Try selling merch online, or at work the table after your show to be sure you chat with the audience. Another level of engagement might include selling fan subscriptions as a way to continually create engaging content and keep in touch with your fans. Put some emphasis on a sense of community with your fans, and this will help you create a narrative where everyone is interested and engaged. In turn this community will rally around your upcoming shows, listen and share your music, and support you in your projects.
3.Keep both potential and current fans in mind
When you start marketing your music, you’ll want to first focus on your current fans. But you’ll also want to dream up ways that you can grow your reach. Simply distributing music online and hoping listeners find it probably won’t get you the results you’d like. Effective music marketing happens when you work in a way that maintains your identity as an artist.

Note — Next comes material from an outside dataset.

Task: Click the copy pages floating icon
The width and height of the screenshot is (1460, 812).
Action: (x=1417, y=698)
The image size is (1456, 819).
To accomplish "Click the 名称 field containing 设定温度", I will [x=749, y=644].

This means engaging with your current fans through email campaigns, your music website, playlists, or blogs. These are the fans who will not only support you, but will also share your music and help you reach more listeners. From there, work on building your fanbase by creating new fans with exciting, engaging content as well. Drive listeners to your website and offer them a freebie to join your mailing list. Then use that list to keep the connection going
4. Develop a social media marketing strategy
Whether you’re trying to get the word out about a new release, or getting people to show up to your performances, social media is a tool you can use to narrow down who might like your music. From there you can reach out to those people directly. Use social media as a tool to drive fans back to your website, where they can explore your content and music in more depth – increasing the chances of converting them into true fans who will continue to engage with your music.
When you create a plan to market your music, identify the platforms you’re comfortable with and use regularly. Then craft some meaningful social media content. This could include behind the scenes videos, themed posts, and non-music content to help develop your story. Once you’ve got your ideas nailed down, stagger your updates and encourage sharing. Play to your strengths: if you’re great at sharing impromptu content, keep that in mind. Another option to consider is working some paid social media ads into your strategy to better target and reach potential listeners.
5. Send your music to blogs, playlists, and press outlets
f you’re promoting an album, getting your music out there in advance will help build momentum and reach as many listeners as possible. Part of your music marketing efforts can include pitching your music to press to get some coverage. Any mention of your music from outside sources can be helpful for your marketing efforts – in addition to reaching more listeners, it can help with your band website’s SEO.
Whether you’re looking to secure a place for a premiere, or release a single, create an electronic press kit that mirrors your intention. Then, research music blogs and Spotify playlists, create a spreadsheet, and reach out personally to those that are a good fit with an email that includes a link to your EPK. You might send dozens of emails before getting a positive reply, but keep at it. Momentum can start with even a couple of people becoming loyal advocates for your music before growing into something more substantial.
6. Create and monetize your own artist website
Band websites are an essential part of building a musical identity and reaching out to new fans. Social media can help with this, but it can also limit your reach as an artist. Make a music website that matches your brand as an artist, then drive fans from all of your social and streaming platforms there. Your website will not only be a more permanent, professional space to build that fan community, but you can generate revenue online for your music and merch through your website. Create an artist website with built-in features to monetize your music. Get started with Bandzoogle today!
7. Pay for a PR/radio campaign
If you’re an artist who has a music marketing budget to invest, consider hiring a radio tracker or publicist to help you get your music heard. The amount of money you’ll spend will depend on the scale and scope of your intended campaign.
Keep in mind that meaningful results may not happen until thousands of dollars are spent, and there’s no guarantee that your music will be reviewed or picked up by radio stations – so plan accordingly and spend wisely. If you’re not able to pay for a radio campaign, you can put some extra time and effort into reaching out to stations to get your song on the radio. You can also invest some more energy into promoting your music online using a DIY approach.